Are they ready to go ahead and take the plunge? Do they have it in them to surmount the many new challenges they would undoubtedly face? Have they had open, honest discussions about children, finances, saving and family? The answers to these questions will determine the success of this phase.
While they may have reached the last stage in a relationship, there is still a lot of hard work involved to sustain it for a long time. The difference in this phase is that couples know how to listen to each other well, they are comfortable with having uncomfortable conversations and are approaching problems with a positive mindset.
This means both of them are willing to commit wholeheartedly to each other without feeling threatened or attacked. This is a beautiful stage in a relationship where you have long gone past the attraction or lust you initially felt. Instead, they have been replaced by mutual respect and affection. This can be called true, deep love.

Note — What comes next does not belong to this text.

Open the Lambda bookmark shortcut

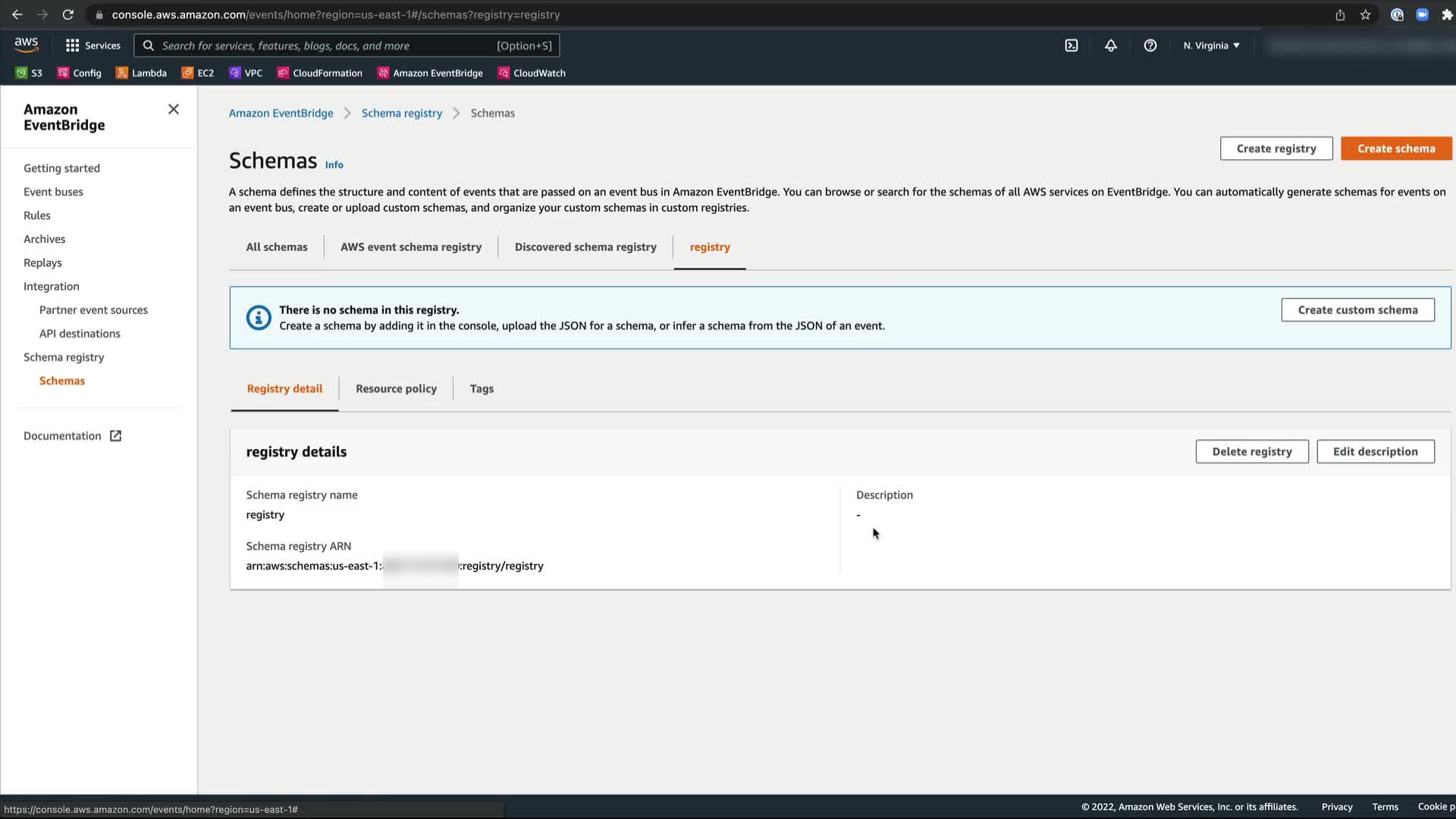(141, 73)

Reaching the final stage of a relationship is a great achievement, it requires a certain amount of hard work and a lot of determination and will if you want to make it work. As we said, it is not possible to have a perfect relationship or a perfect partner. What is needed is to make it perfect with whatever you have. And most importantly, enjoy the ride as long as it lasts!
Though it can’t be generalized, there are five phases of dating – attraction, dating, intensifying the relationship, doubt and disillusionment, and love and long-term commitment.
There is no timeline to a dating stage. It can be as short as three months or even years. It depends on the commitment level of the couple involved and how the dating phase proceeds after the initial attraction wears off.
The final stage of falling in love is when a couple has surmounted all challenges and gone past the initial stages. They are ready to commit to a long-term relationship and are ready to face whatever it takes to be together.